[[ STORED DATA open ]]

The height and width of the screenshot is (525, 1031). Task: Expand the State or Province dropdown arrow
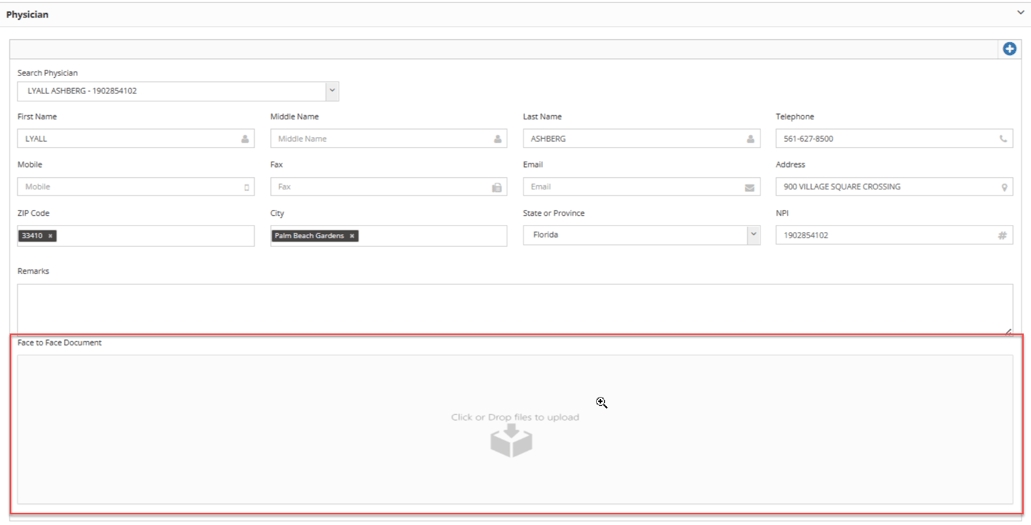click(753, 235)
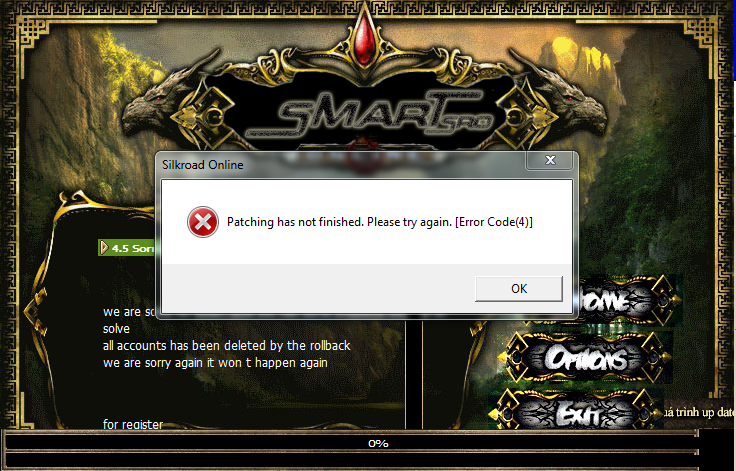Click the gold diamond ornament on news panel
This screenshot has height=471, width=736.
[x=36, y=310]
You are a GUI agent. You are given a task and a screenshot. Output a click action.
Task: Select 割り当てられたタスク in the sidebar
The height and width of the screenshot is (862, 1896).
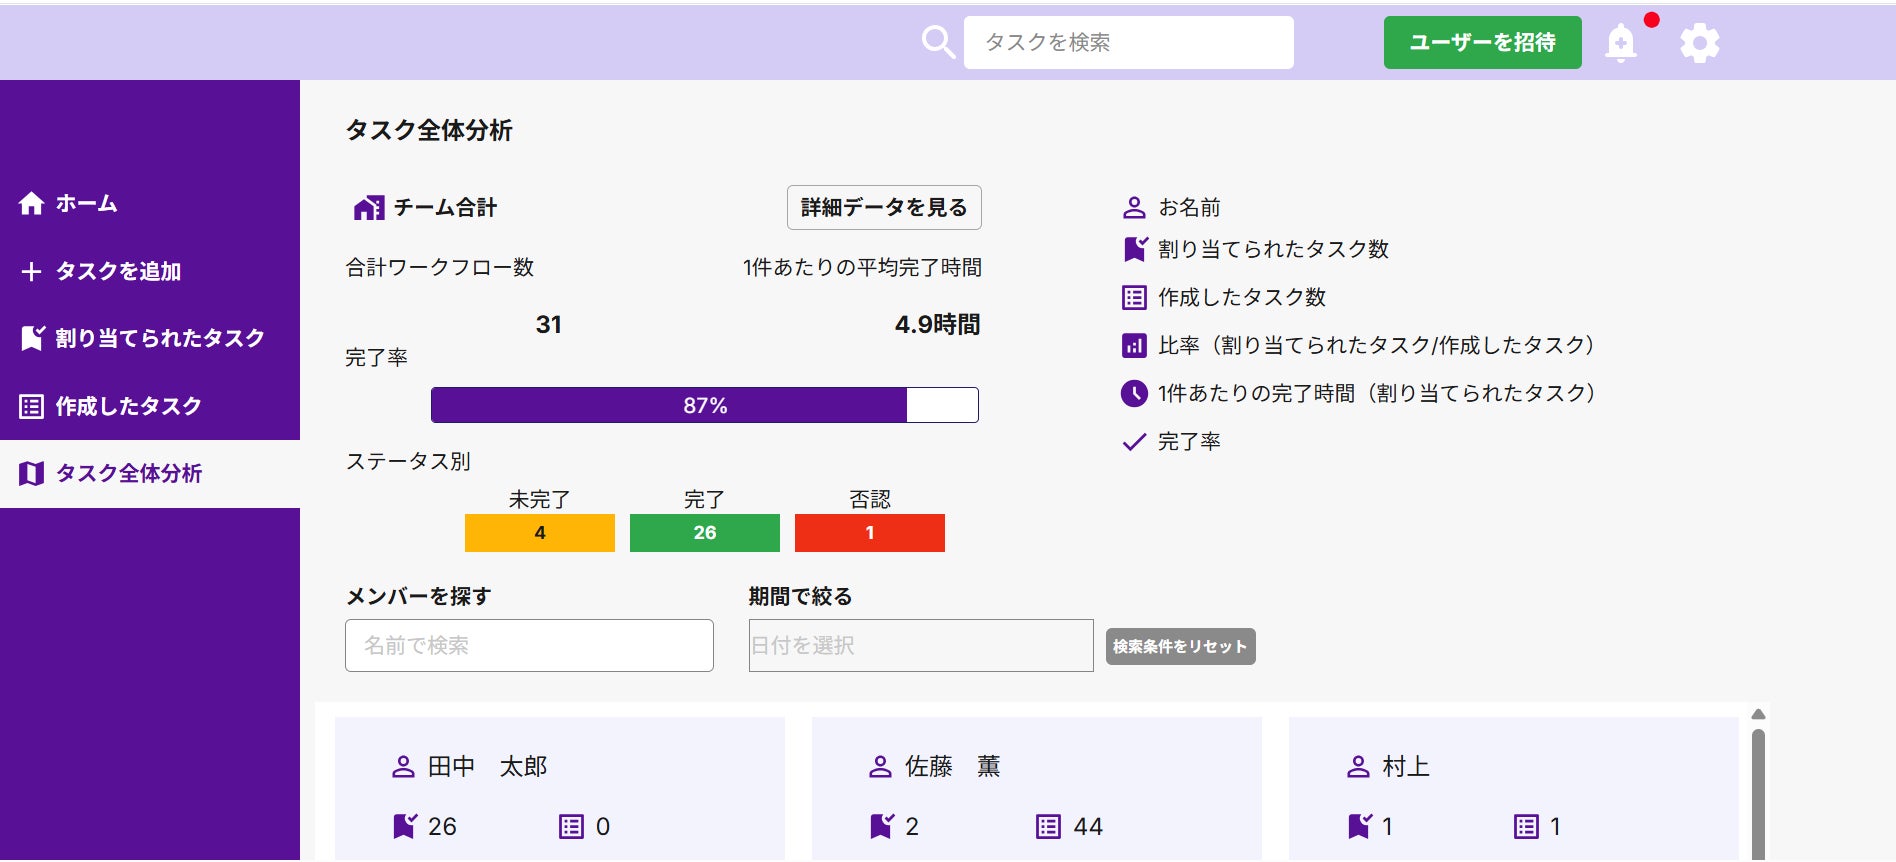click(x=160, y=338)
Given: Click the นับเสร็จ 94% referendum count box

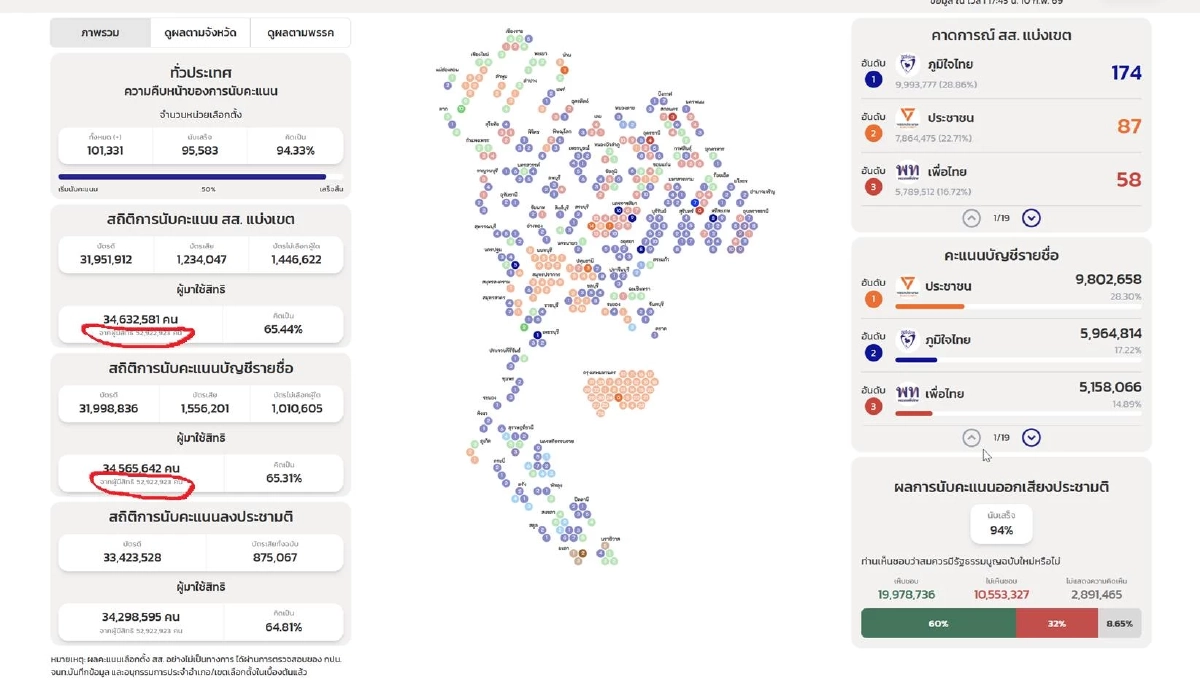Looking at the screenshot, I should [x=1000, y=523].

[[ STORED DATA closed ]]
[[ STORED DATA open ]]

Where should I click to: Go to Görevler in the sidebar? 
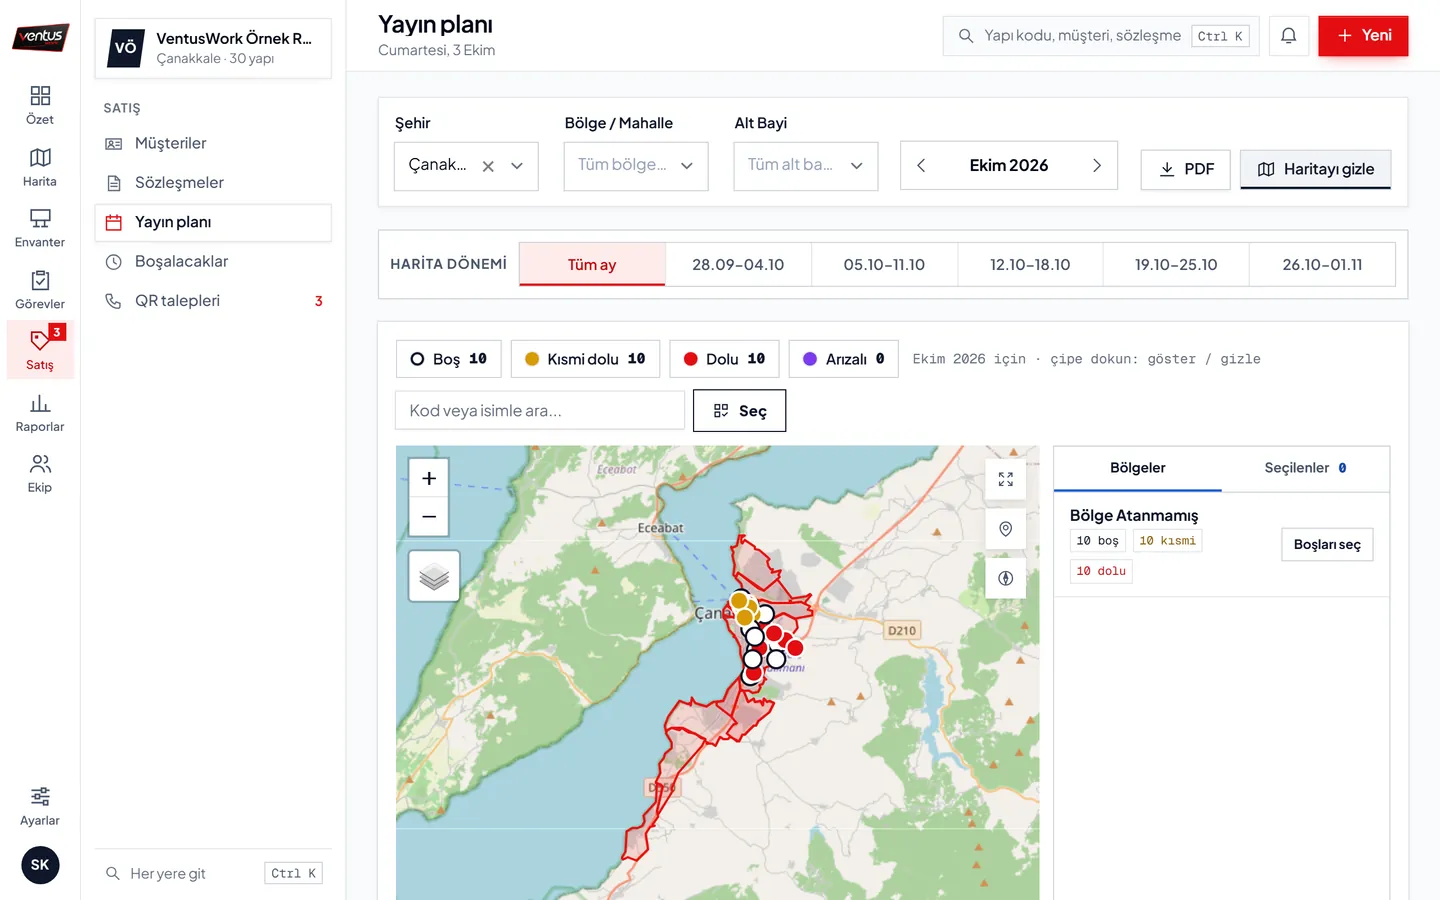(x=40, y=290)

[[ STORED DATA closed ]]
[[ STORED DATA open ]]

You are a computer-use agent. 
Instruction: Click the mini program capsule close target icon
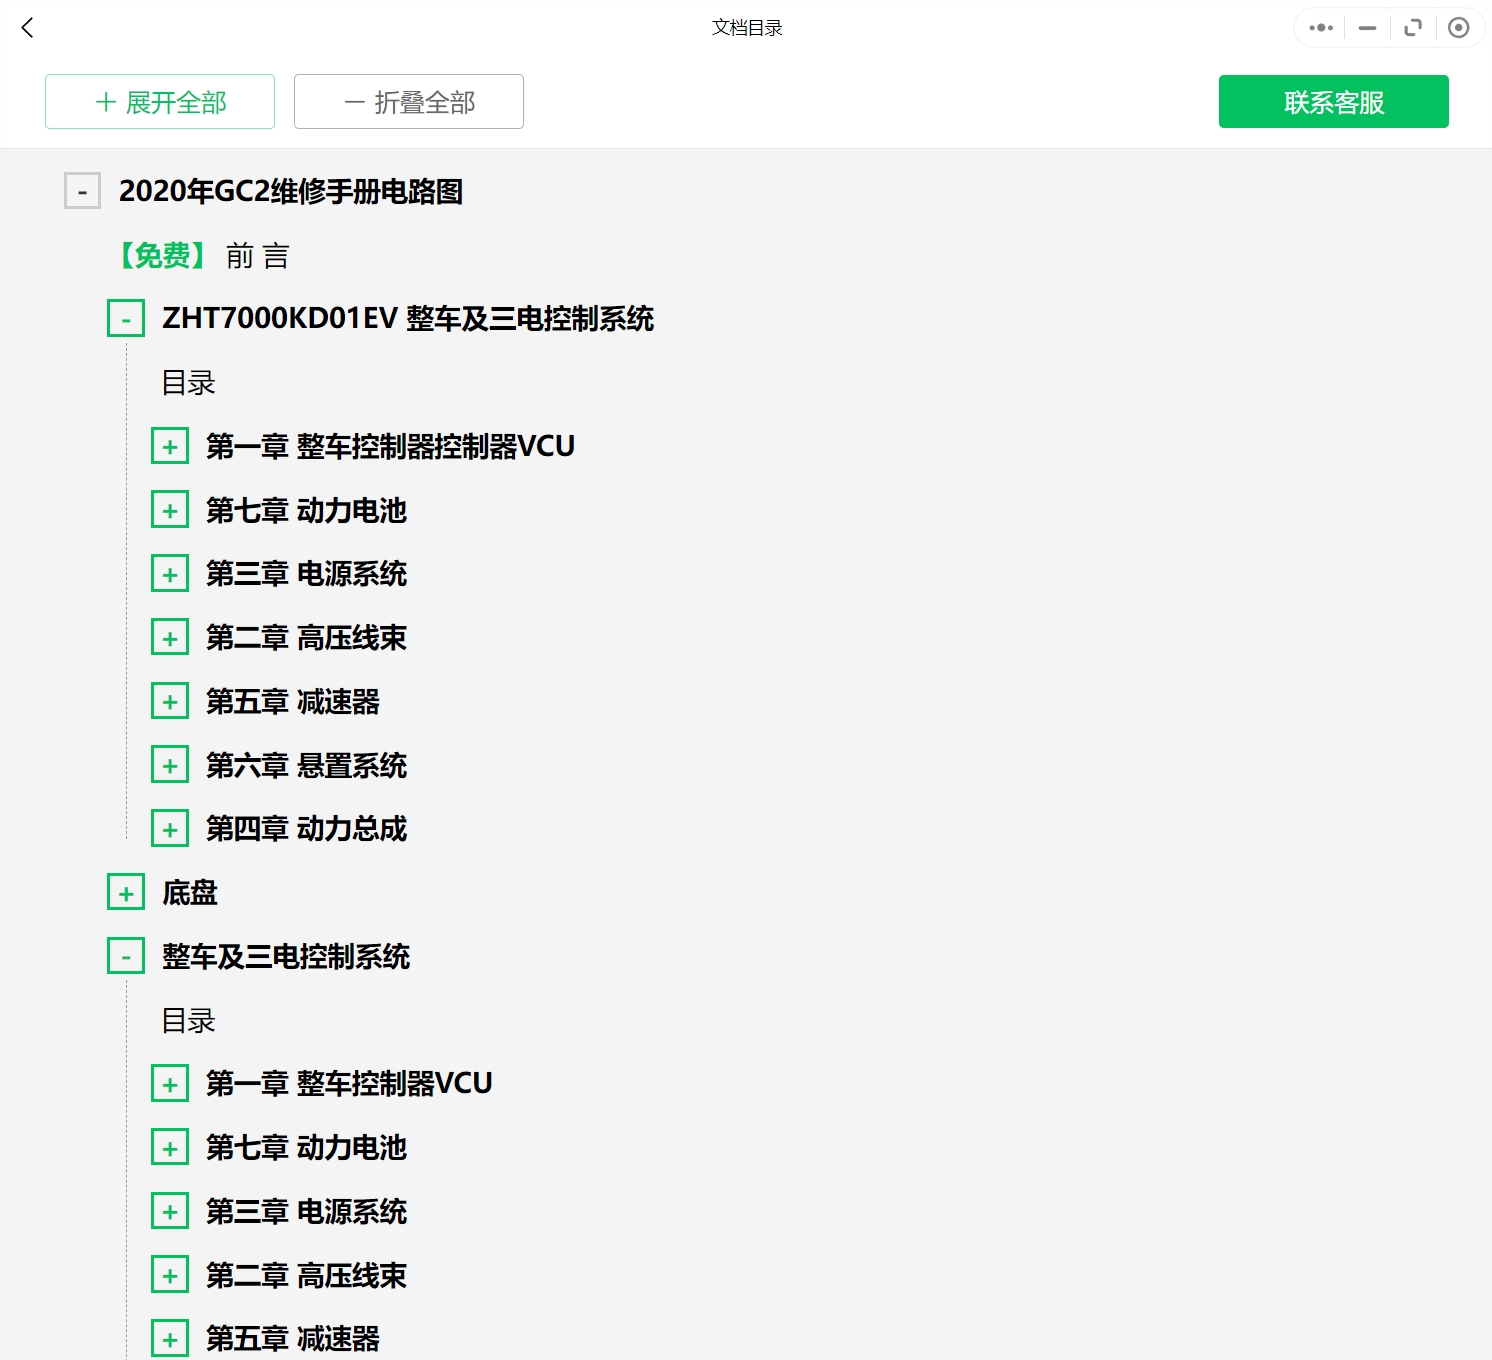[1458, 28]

[[ STORED DATA closed ]]

**DESCRIPTION OF THE TASK**
Every line of the material that holds "agent" should be copied out as the answer.

**RESULT OF THE EXERCISE**
You are a GUI agent. You are given a task and a screenshot. Output a click action.
You are a computer-use agent. 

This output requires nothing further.